→ **AIM OF THE TASK**: Word for word, restate the records from their first line through the line with "The image size is (1330, 947).", both ends included; omit each picture.

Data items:
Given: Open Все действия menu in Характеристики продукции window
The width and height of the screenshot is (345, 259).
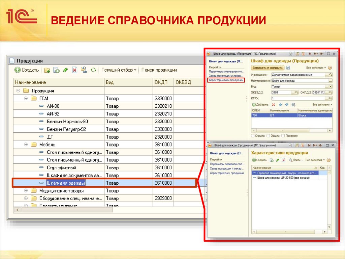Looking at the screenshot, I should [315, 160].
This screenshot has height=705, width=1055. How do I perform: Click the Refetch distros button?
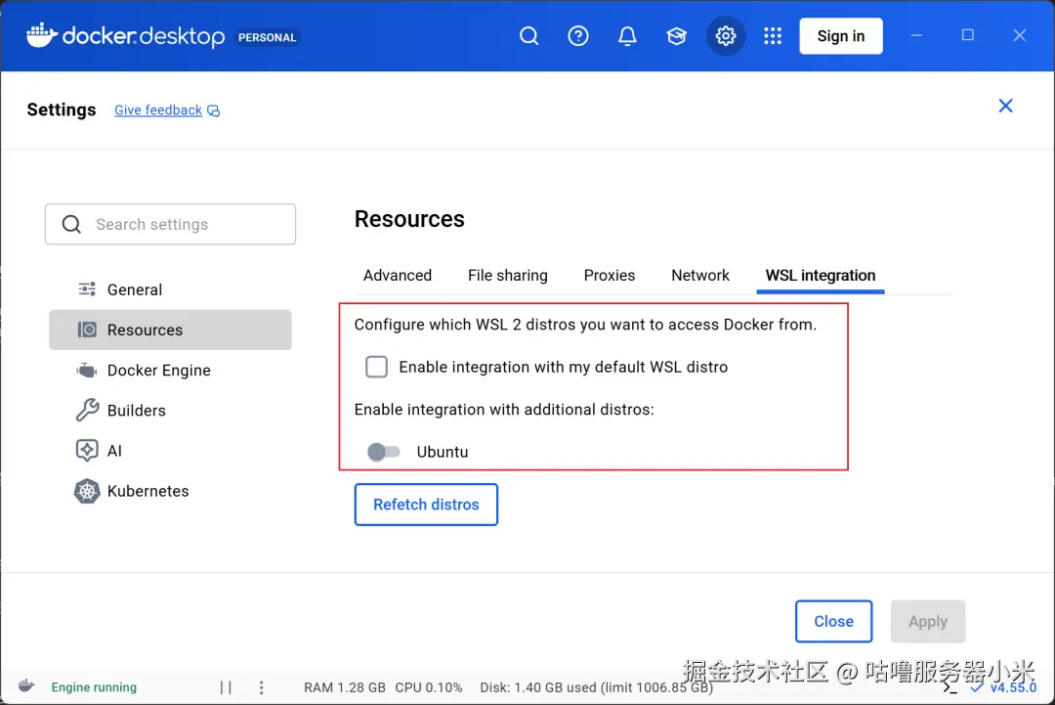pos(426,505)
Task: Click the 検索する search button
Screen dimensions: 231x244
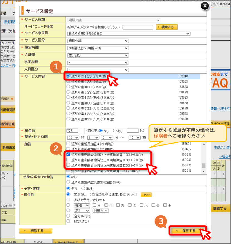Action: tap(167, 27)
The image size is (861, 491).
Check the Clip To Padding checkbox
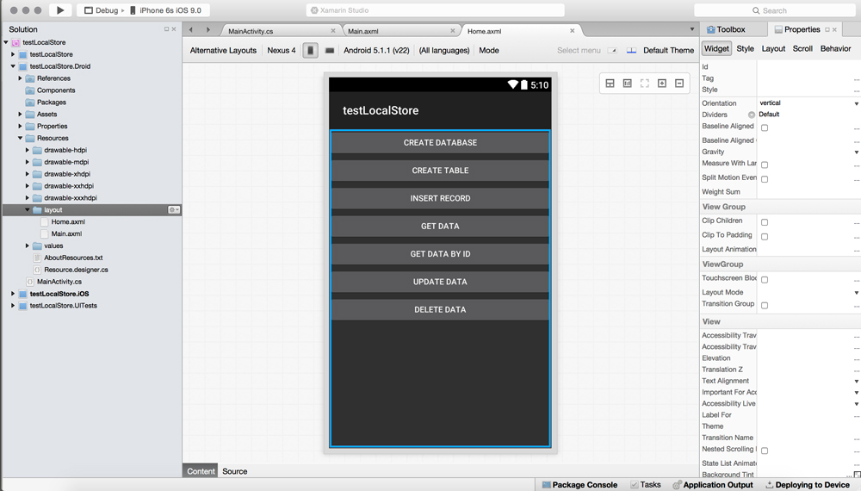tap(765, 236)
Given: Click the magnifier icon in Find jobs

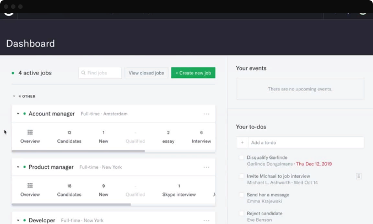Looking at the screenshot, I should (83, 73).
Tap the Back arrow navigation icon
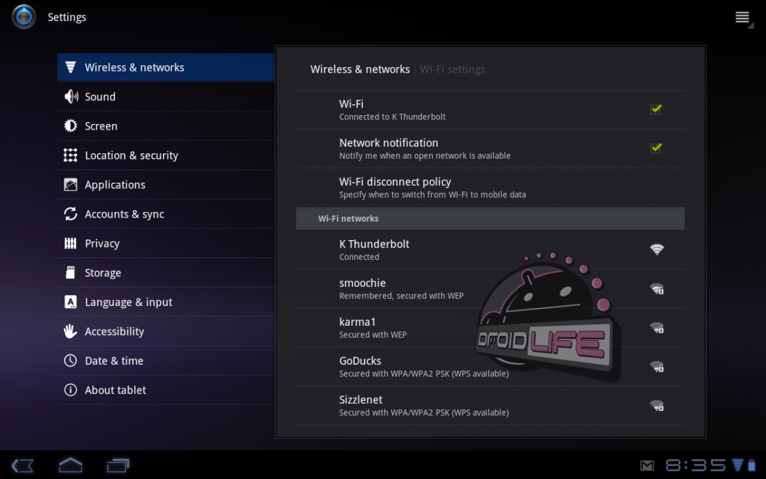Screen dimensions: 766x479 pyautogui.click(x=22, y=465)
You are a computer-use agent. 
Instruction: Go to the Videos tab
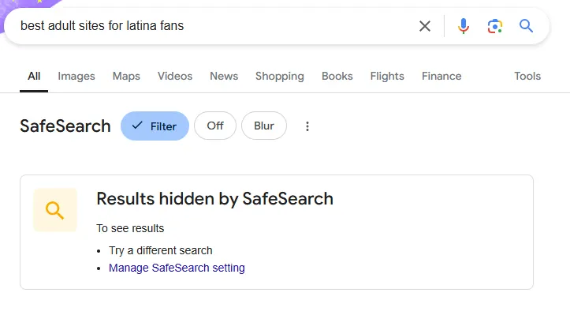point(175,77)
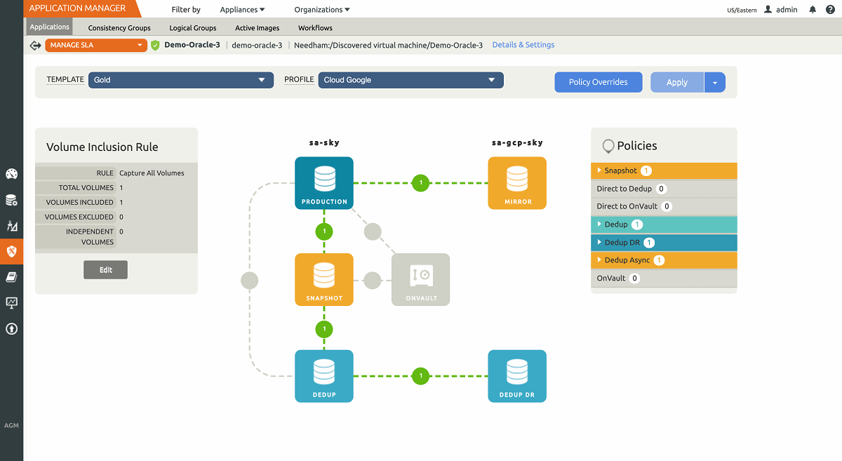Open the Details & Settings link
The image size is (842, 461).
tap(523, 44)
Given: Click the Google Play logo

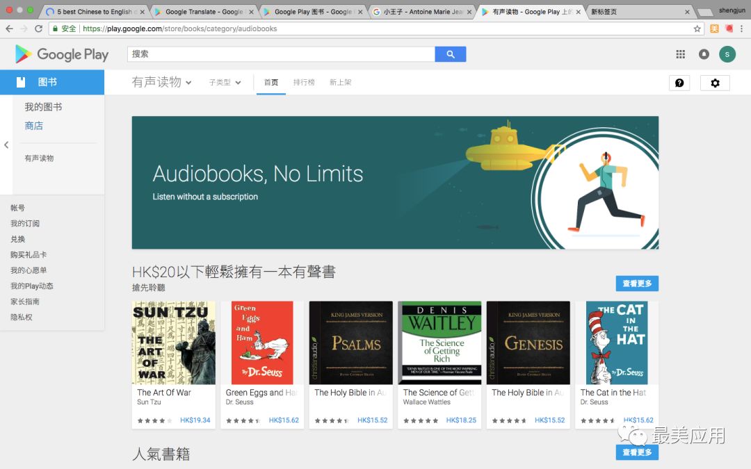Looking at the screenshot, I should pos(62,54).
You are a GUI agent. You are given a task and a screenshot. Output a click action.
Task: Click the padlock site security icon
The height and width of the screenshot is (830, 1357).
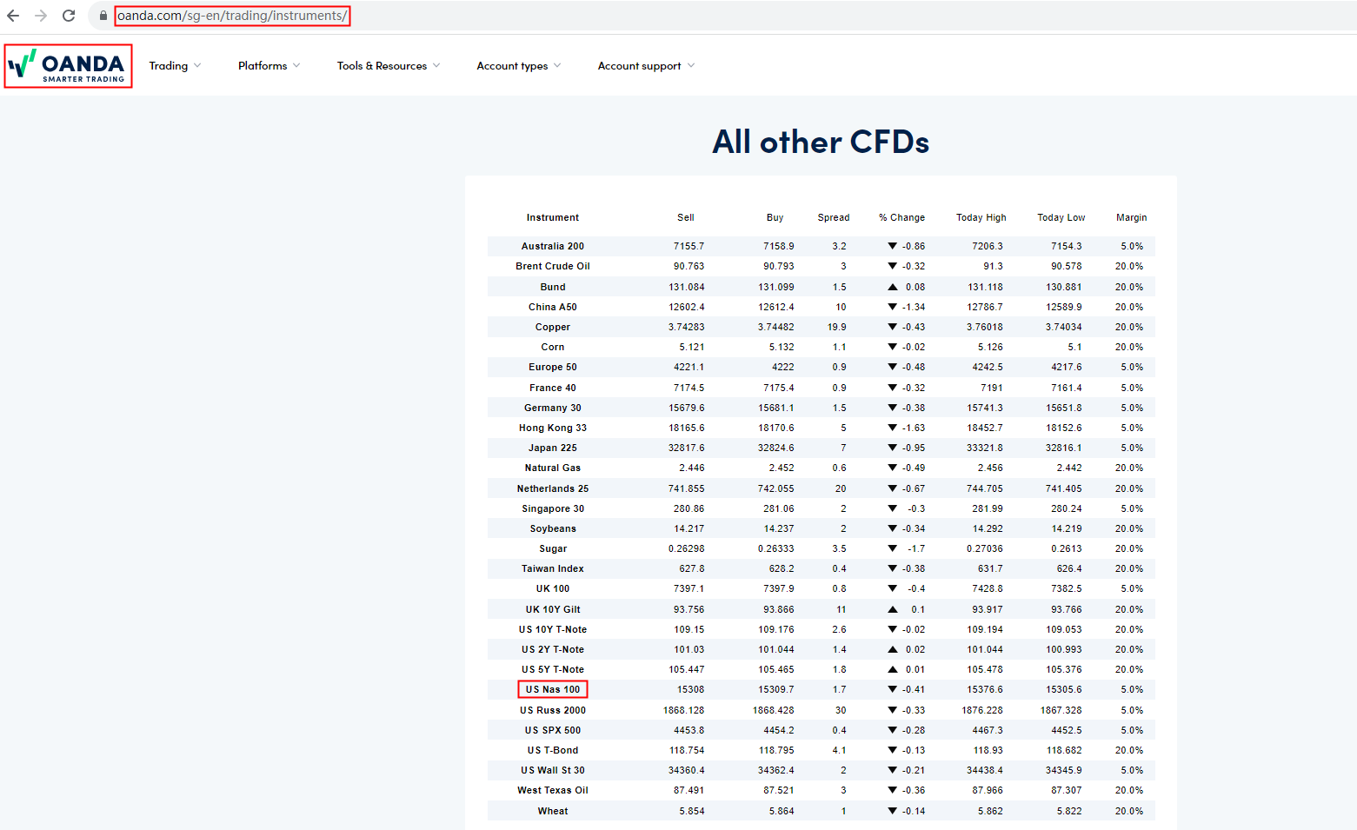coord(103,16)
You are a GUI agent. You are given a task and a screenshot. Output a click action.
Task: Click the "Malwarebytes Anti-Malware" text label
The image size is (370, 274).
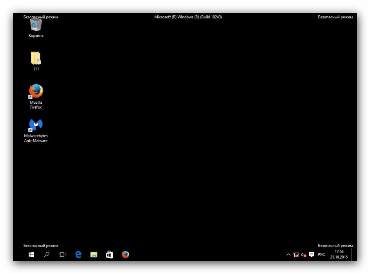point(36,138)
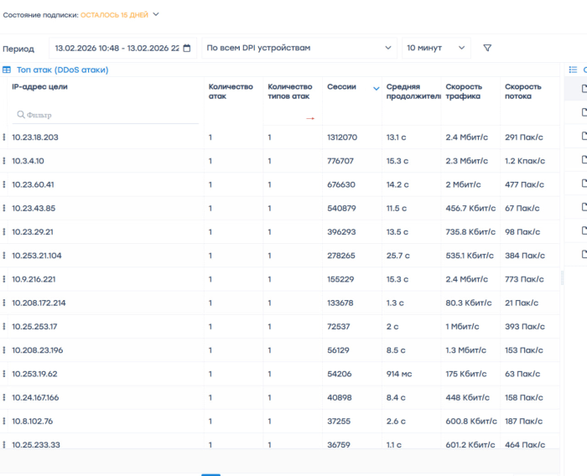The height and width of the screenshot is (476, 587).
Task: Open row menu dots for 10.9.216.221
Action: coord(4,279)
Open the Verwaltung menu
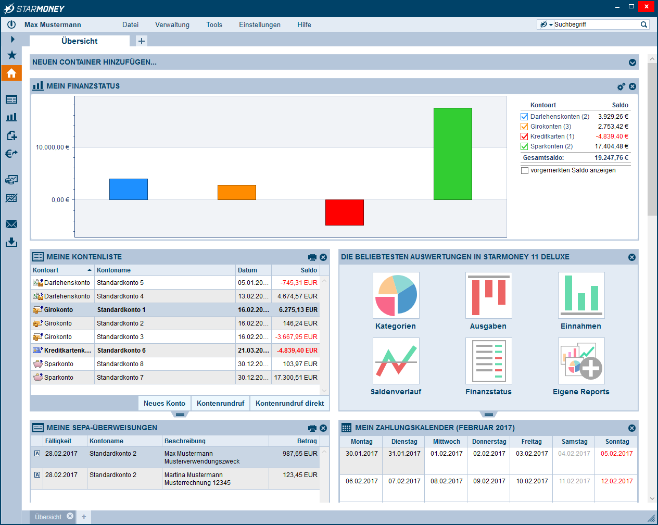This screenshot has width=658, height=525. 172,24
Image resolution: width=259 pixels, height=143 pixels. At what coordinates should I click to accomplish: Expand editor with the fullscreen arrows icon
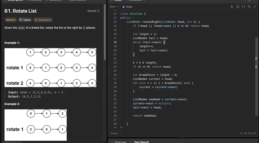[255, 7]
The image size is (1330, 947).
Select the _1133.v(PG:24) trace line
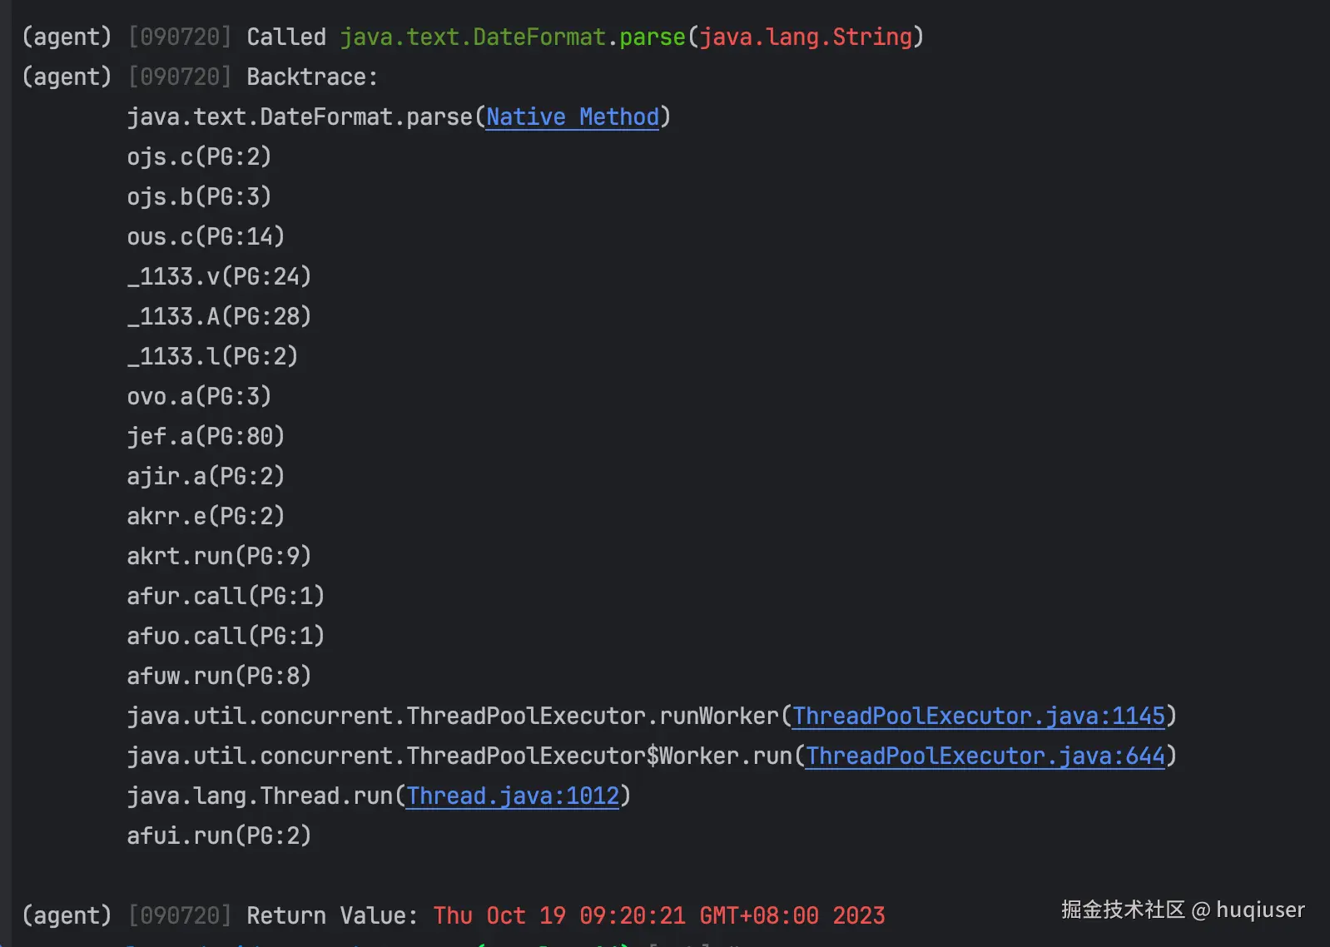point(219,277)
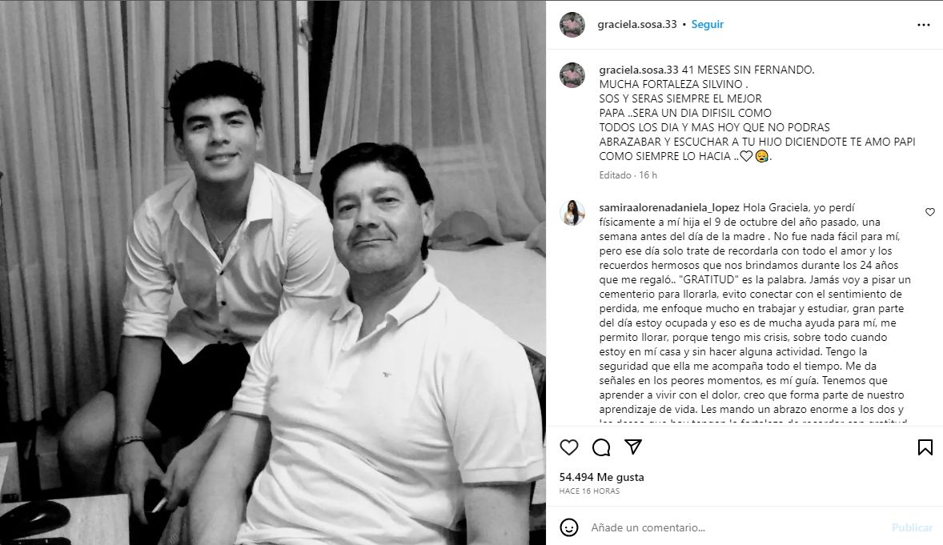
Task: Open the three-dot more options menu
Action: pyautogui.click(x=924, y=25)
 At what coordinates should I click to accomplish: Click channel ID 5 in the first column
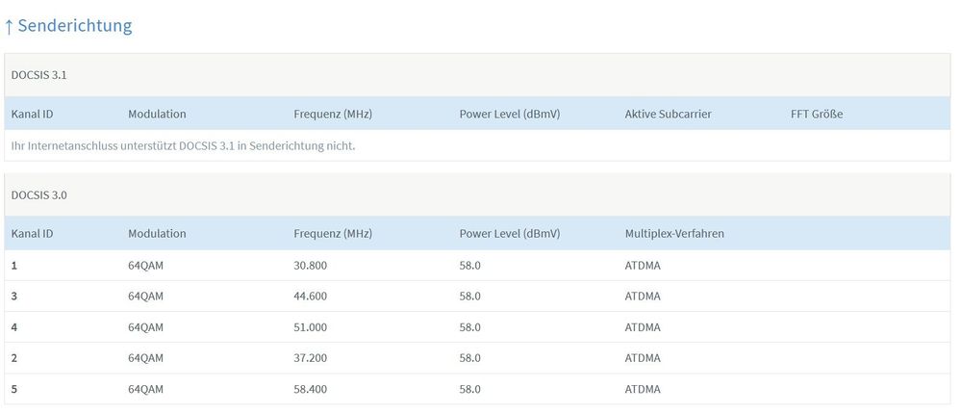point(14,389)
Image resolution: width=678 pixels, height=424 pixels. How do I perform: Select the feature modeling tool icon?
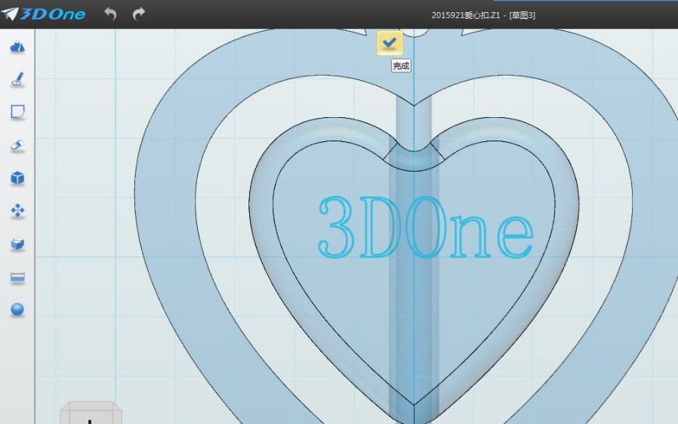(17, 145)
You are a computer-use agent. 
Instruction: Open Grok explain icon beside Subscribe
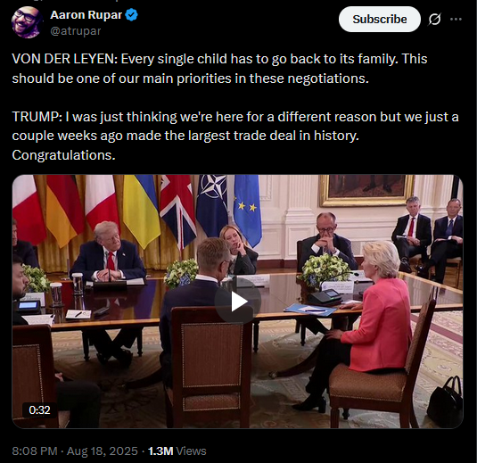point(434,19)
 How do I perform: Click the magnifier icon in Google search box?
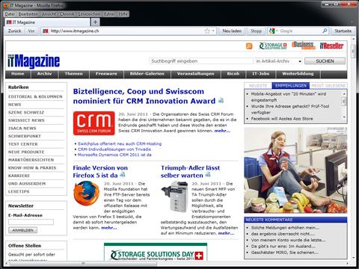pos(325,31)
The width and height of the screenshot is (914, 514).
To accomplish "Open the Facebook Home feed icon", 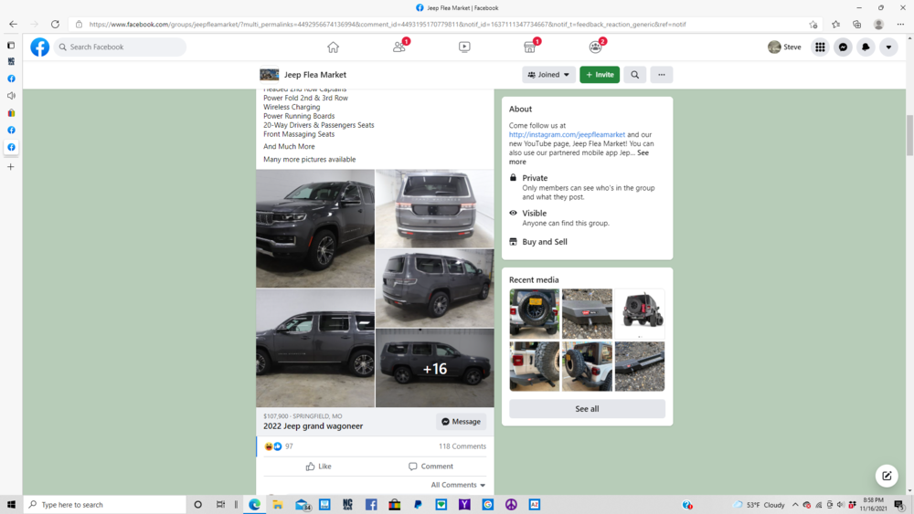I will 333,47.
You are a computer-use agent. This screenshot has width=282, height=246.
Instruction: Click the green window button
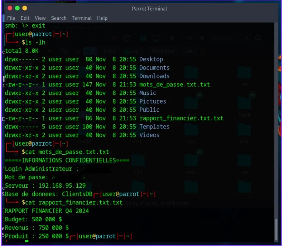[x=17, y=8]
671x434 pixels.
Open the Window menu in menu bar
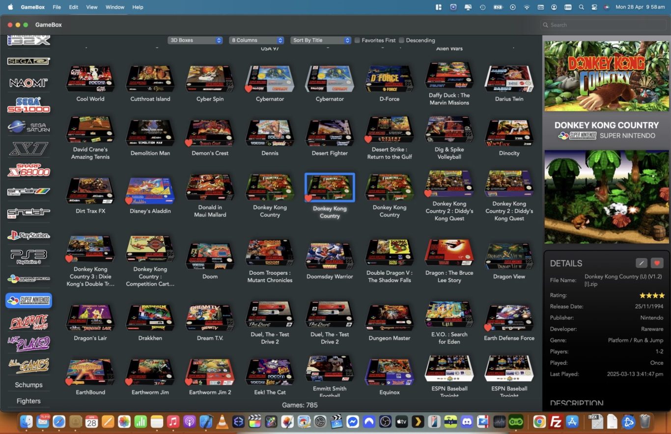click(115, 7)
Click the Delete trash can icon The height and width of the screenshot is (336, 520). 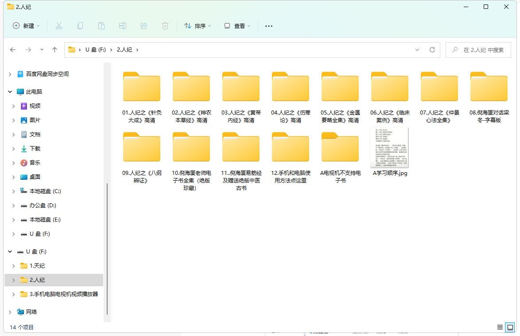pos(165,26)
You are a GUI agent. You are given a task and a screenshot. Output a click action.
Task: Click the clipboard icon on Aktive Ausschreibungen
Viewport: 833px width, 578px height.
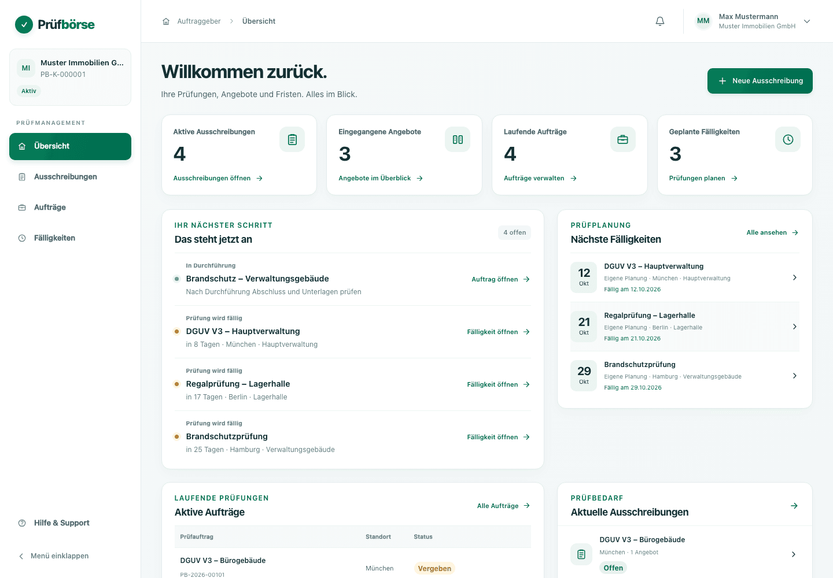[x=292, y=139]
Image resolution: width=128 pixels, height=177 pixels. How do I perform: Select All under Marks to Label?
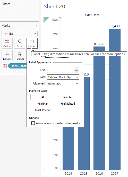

→ **SOLVED PROBLEM**:
Given: Open Все действия menu in Характеристики продукции window
The width and height of the screenshot is (345, 259).
Looking at the screenshot, I should [315, 160].
This screenshot has height=705, width=1055. How do I perform: Click the Refetch distros button?
pos(426,505)
Task: Click the 検索する search button
Screen dimensions: 231x244
Action: tap(167, 27)
The image size is (861, 491).
Check the Clip To Padding checkbox
tap(765, 236)
Given: Click the magnifier icon in Find jobs

Looking at the screenshot, I should (83, 73).
Tap the Back arrow navigation icon
Screen dimensions: 766x479 pyautogui.click(x=22, y=465)
You are a computer-use agent. 
Instruction: Go to the Videos tab
point(175,77)
Open the Details & Settings link
The image size is (842, 461).
tap(523, 44)
Given: Click the Google Play logo

Looking at the screenshot, I should pos(62,54).
You are a GUI agent. You are given a task and a screenshot. Output a click action.
Task: Click the padlock site security icon
The height and width of the screenshot is (830, 1357).
coord(103,16)
You are a GUI agent. You are given a task and a screenshot. Output a click action.
Task: Click the "Malwarebytes Anti-Malware" text label
The image size is (370, 274).
point(36,138)
The height and width of the screenshot is (476, 587).
Task: Open row menu dots for 10.9.216.221
Action: coord(4,279)
Open the Verwaltung menu
This screenshot has width=658, height=525. 172,24
Image resolution: width=259 pixels, height=143 pixels. At what coordinates should I click to accomplish: Expand editor with the fullscreen arrows icon
[255, 7]
The image size is (1330, 947).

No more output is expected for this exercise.